Torrente ante el 20-N
Archivado en: Homosexualidad, 20-N, Tea Party
Las batallas ideológicas se libran en cada época alrededor de unos ciertos asuntos que funcionan como piedra de toque, como termómetro de lo que está sucediendo. En estos años, por suerte o por desdicha, la homosexualidad es uno de esos asuntos. Una de las trincheras en las que se lucha con más encarnizamiento y en las que se está decidiendo, simbólicamente, el tipo de sociedad que queremos. La postura ante la homosexualidad, expuesta con énfasis programático por políticos y líderes de opinión, sirve como mapa para saber dónde está ubicado cada cual.
En Estados Unidos no pasa día sin que leamos en los periódicos alguna noticia a propósito de los gays. El matrimonio en tal o cual estado de una Unión, el derecho militar o las declaraciones de campaña de los candidatos que van apareciendo para las elecciones de 2012. El Partido Republicano, como ya sabíamos, no es muy partidario de la homosexualidad, aunque algunos de sus miembros la practican en secreto con disfrute. El ala de la ultraderecha, el ya célebre Tea Party, va más allá y proclama siempre que puede la raíz dañina y venenosa de la homosexualidad: según ellos, de toda la degradación moral en que vivimos tienen buena parte de culpa los gays, que no forman familias, sino bandas de malhechores. Empujándolos de nuevo al fondo de los armarios y restringiendo todos los derechos civiles que han conseguido se recobraría el orden y la armonía social. Lehman Brothers, en el fondo, se derrumbó por tanta mariconería.
El cristianismo también tiene uno de sus faros ideológicos en el grado de contagio homosexual de la sociedad. Los gays son hijos de Dios (putativos, al menos), pero siempre que permanezcan castos, sublimando sus sentimientos torcidos mediante la oración, el arte, el deporte o cualquier otra actividad santificable. Se puede ser homosexual, pero en permanente stand by, porque si no se acaba en el infierno. Por eso los obispos y cardenales de la curia española insisten con machaconería en predicarlo y nos recuerdan que el verdadero problema de nuestro país no es la crisis económica, sino la falta de valores: si no hubiera tantos maricones casándose, habría mucho menos paro.
Estamos dando un viraje de fondo que no va a traer nada bueno. Esa cierta tolerancia progresista que hemos vivido en los últimos tiempos -incluso en aquellos países donde gobernaba la derecha- se está acabando. Tal vez sea porque la pobreza despierta los peores instintos de cada uno.
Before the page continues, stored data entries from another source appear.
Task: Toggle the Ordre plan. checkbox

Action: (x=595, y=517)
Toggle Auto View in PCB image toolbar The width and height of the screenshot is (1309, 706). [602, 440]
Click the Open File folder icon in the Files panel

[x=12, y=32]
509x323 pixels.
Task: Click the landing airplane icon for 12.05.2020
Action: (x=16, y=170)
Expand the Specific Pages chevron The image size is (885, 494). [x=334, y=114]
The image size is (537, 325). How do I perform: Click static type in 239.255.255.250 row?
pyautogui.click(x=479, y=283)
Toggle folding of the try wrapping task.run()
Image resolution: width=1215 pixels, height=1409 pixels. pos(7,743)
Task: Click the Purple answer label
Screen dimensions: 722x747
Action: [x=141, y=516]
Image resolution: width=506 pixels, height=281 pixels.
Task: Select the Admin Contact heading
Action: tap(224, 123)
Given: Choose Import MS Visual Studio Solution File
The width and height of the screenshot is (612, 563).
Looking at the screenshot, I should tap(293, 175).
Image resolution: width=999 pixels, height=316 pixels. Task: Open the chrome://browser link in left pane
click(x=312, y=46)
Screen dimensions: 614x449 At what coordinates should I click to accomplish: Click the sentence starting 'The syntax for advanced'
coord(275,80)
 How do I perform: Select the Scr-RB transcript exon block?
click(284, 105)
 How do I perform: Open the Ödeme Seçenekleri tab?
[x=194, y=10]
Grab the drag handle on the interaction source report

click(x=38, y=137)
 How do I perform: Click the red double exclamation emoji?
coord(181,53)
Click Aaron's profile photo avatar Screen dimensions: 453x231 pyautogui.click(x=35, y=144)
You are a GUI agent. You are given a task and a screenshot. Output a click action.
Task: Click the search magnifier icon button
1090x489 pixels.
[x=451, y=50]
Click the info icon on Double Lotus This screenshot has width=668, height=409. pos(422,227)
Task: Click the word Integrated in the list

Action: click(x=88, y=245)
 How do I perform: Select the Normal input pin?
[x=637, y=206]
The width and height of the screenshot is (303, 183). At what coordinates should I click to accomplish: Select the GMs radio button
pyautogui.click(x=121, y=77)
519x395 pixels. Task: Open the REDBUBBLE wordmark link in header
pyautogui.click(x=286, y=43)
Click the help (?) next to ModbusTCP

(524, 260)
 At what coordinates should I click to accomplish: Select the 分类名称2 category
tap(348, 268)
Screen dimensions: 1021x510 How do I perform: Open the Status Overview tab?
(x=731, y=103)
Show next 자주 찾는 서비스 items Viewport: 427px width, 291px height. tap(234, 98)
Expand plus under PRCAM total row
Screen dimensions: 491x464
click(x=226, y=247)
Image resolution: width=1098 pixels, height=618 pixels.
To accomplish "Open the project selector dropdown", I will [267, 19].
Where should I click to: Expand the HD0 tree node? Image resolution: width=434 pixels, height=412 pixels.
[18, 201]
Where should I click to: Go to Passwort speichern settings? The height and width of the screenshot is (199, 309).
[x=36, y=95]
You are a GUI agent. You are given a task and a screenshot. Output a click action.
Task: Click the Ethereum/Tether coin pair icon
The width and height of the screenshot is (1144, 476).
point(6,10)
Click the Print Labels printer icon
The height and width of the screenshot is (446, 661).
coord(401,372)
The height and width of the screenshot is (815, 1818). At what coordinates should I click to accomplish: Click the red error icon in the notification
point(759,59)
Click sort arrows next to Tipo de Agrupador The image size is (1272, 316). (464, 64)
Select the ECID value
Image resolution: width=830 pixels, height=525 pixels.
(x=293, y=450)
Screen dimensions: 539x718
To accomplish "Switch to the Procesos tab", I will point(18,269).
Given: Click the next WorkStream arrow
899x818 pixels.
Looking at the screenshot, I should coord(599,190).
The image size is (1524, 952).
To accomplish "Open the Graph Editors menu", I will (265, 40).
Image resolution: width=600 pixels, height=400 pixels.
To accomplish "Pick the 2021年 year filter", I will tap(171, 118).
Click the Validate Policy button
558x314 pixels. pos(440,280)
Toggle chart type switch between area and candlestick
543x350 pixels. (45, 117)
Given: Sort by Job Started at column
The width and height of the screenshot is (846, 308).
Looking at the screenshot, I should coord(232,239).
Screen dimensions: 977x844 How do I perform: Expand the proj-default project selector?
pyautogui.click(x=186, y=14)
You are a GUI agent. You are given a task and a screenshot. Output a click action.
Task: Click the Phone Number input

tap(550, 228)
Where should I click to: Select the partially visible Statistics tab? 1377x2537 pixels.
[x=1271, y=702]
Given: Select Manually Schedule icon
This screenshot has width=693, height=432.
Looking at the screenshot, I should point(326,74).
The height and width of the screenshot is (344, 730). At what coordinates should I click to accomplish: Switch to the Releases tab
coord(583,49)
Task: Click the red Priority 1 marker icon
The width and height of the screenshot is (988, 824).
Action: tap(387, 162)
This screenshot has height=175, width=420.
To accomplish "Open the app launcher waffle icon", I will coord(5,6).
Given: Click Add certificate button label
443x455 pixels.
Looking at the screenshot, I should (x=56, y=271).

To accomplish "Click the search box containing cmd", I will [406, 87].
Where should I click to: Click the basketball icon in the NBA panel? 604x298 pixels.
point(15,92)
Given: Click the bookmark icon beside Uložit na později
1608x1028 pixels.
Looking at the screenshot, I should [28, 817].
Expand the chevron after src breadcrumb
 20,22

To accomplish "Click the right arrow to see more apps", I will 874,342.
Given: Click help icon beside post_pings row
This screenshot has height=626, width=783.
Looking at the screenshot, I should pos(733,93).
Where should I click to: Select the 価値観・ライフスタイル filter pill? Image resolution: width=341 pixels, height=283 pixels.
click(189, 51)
En las calles de España ya empieza a oler a incienso, y a los gays comienzan a echarnos agua bendita para limpiar el aire de nuestras infecciones. Esta primavera, a la pintora Pilar Echalecu le censuraron una exposición en la sala madrileña de Caja Murcia porque contenía algunos cuadros con escenas de amor homosexual. Hace unas semanas, en un restaurante de Madrid, un individuo iracundo, al grito de "¡Odio a los maricones!", lanzó un vaso a una pareja gay que se había dado un beso e hirió a uno de ellos. Y en este final de verano, la policía detuvo a un voluntario de las jornadas del Papa -uno de esos beatíficos soldados de Dios- que había planeado atentar contra los manifestantes laicos y que invitaba "a matar maricones y cualquier aberración antihumana".
La caza del maricón, por lo tanto, parece haberse puesto de moda nuevamente. Durante años hemos creído que estaban avergonzados de sus impulsos y que hacían esfuerzos por regenerarse, como el alcóholico o el heroinómano que se someten a tratamiento. Los imaginábamos en reuniones de terapia, sentados en círculo con otros como ellos, diciendo "Hola, me llamo Fulano de Tal, tengo tantos años y soy homófobo, o soy racista, o soy machista". Pero no estaban avergonzados, sino simplemente agazapados. No iban a reuniones de terapia, sino a bares donde, en confianza, podían contar chistes de maricones o de negros. Como Torrente, el detective de Santiago Segura, que a lo mejor tiene tanto éxito porque encarna un cierto paradigma social.
Ya sabemos, por la Historia, que el fascismo se fermentó así, con pequeños actos, con humillaciones invisibles, con renuncias minúsculas y con ofensas disimuladas. No creo que el fascismo pueda volver, pero por si acaso conviene estar en la trinchera defendiendo lo que se ha logrado.
(Publicado en la revista Shangay Express)
Publicado el 11 de septiembre de 2011 a las 19:15.